Screenshot grounding data:
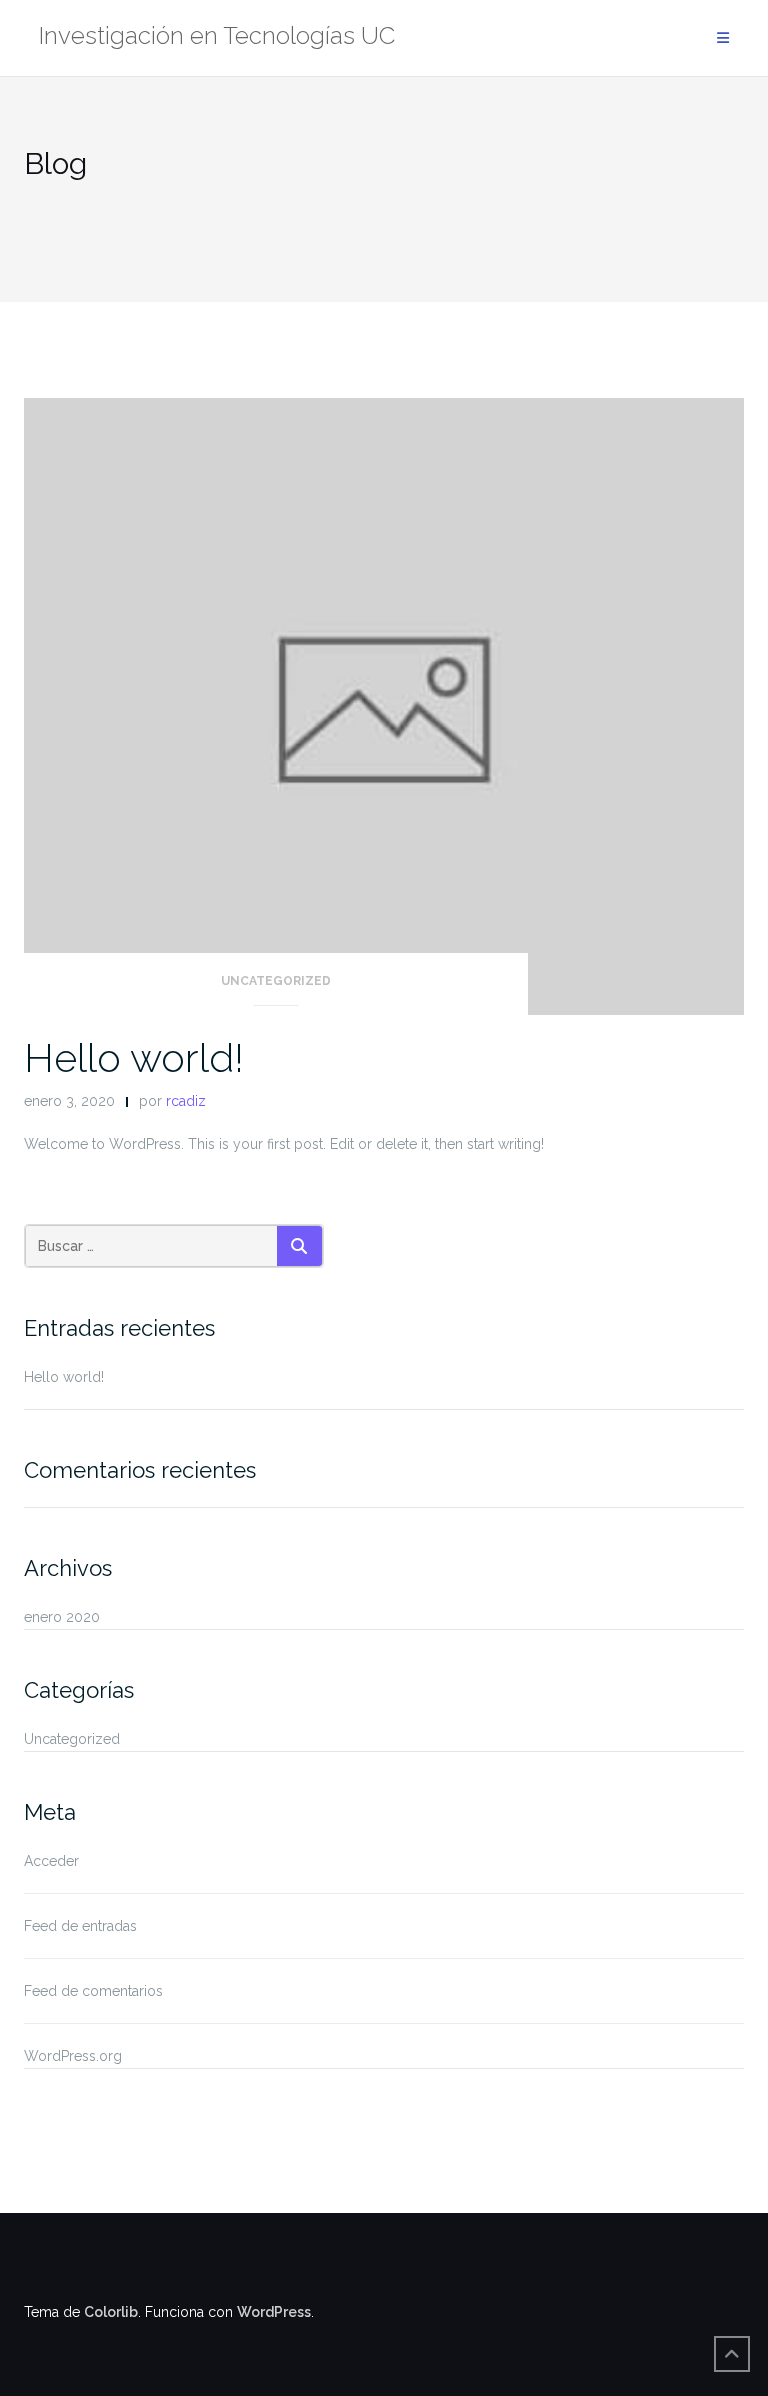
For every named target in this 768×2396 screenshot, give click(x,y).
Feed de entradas (80, 1926)
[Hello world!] (384, 705)
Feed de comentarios (93, 1991)
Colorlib (111, 2312)
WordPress (274, 2312)
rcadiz (186, 1101)
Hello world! (134, 1057)
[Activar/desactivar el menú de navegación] (723, 38)
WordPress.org (73, 2056)
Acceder (51, 1861)
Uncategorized (276, 981)
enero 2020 (62, 1617)
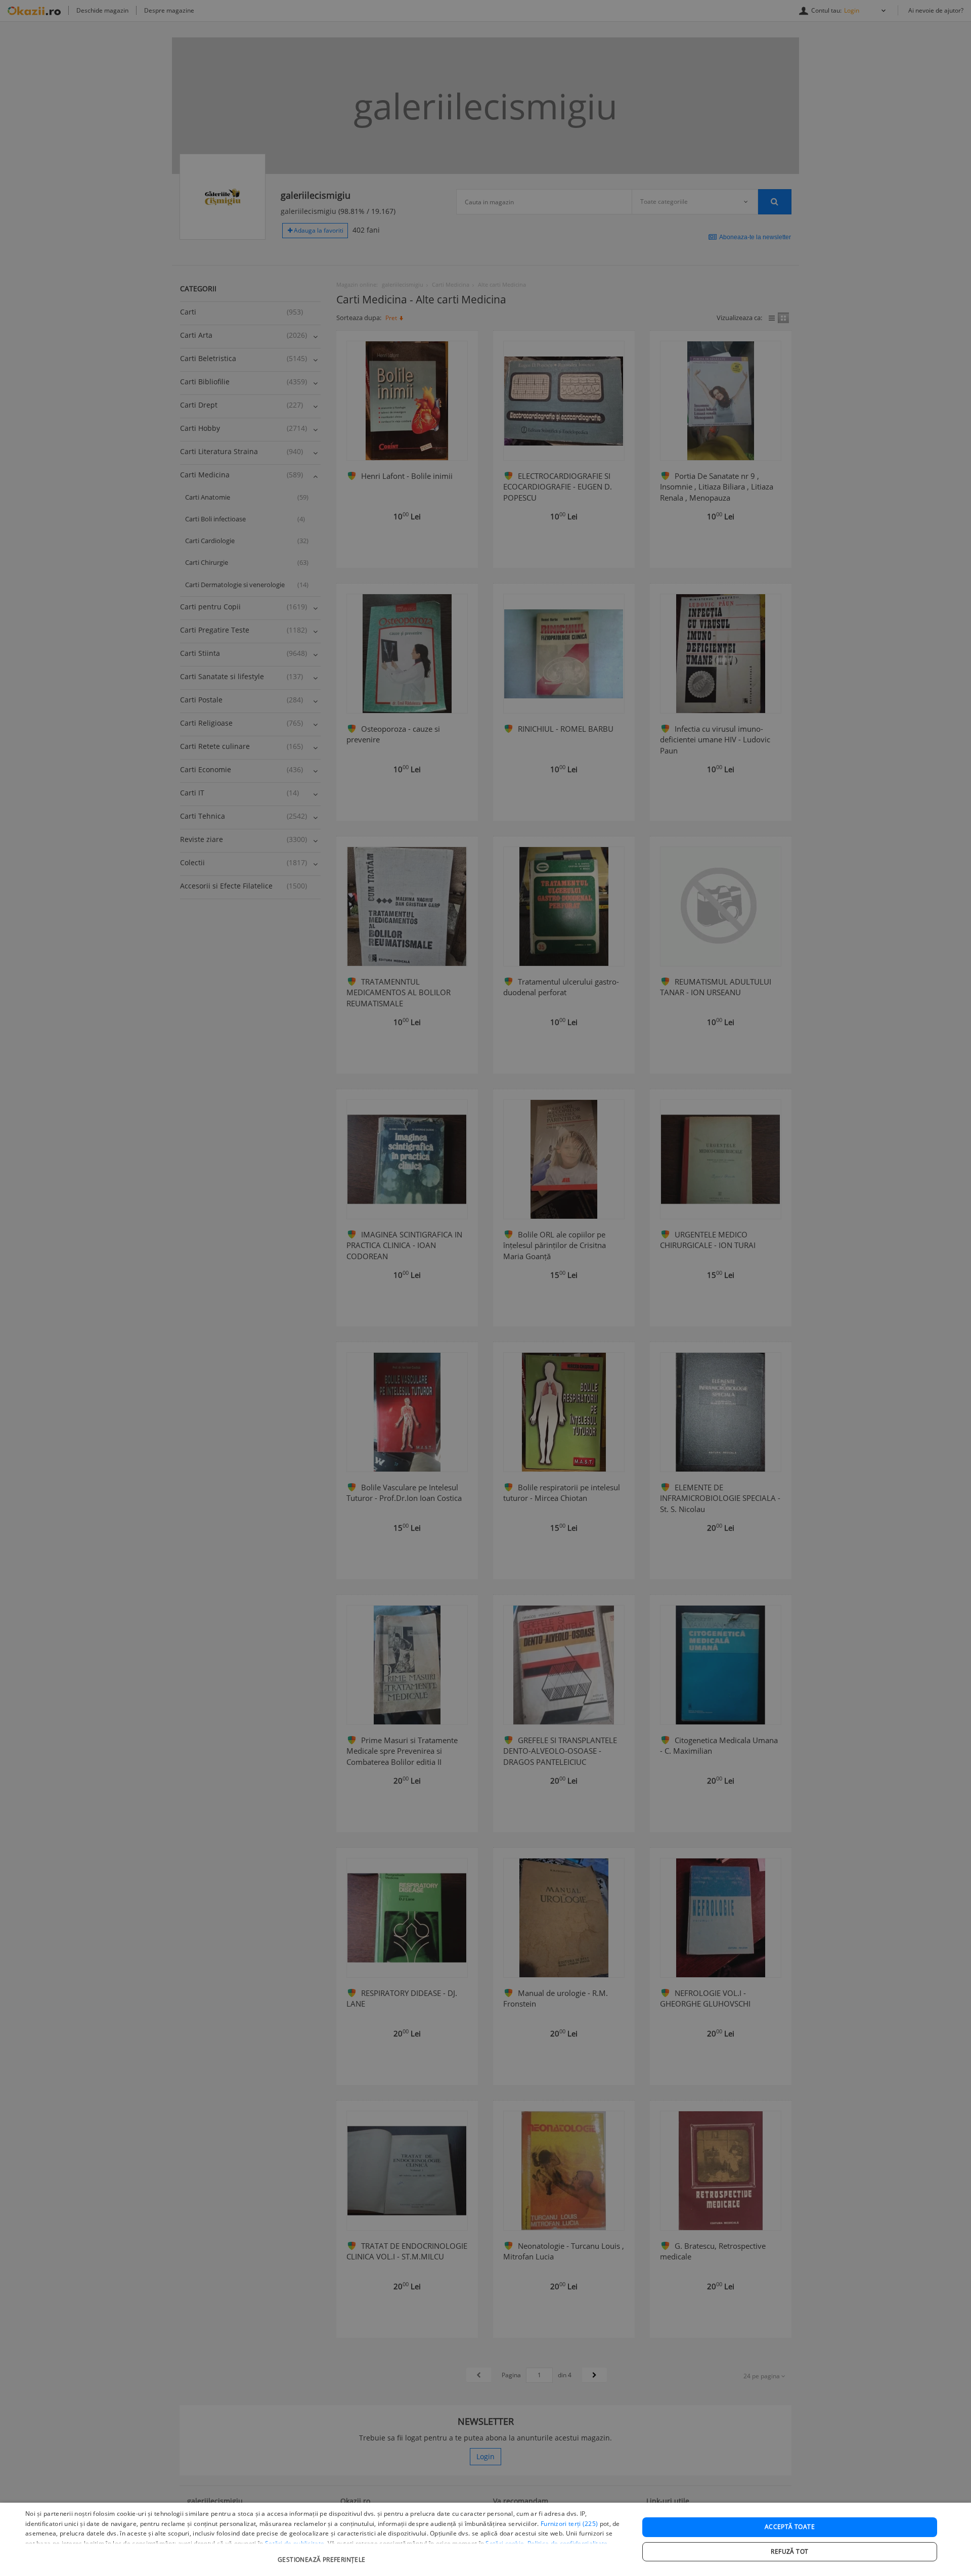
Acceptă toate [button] (790, 2526)
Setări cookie (505, 2543)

▶ **What the task asks**:
Reproduce precisely the lines of the entries above, from the one containing "Colorlib (111, 2312)" through the final one, both ends included, and omit the pictures.

▶ **Response to the exercise**:
Colorlib (111, 2312)
WordPress (274, 2312)
rcadiz (186, 1101)
Hello world! (134, 1057)
[Activar/desactivar el menú de navegación] (723, 38)
WordPress.org (73, 2056)
Acceder (51, 1861)
Uncategorized (276, 981)
enero 2020 (62, 1617)
Acceptă toate [button] (790, 2526)
Setări cookie (505, 2543)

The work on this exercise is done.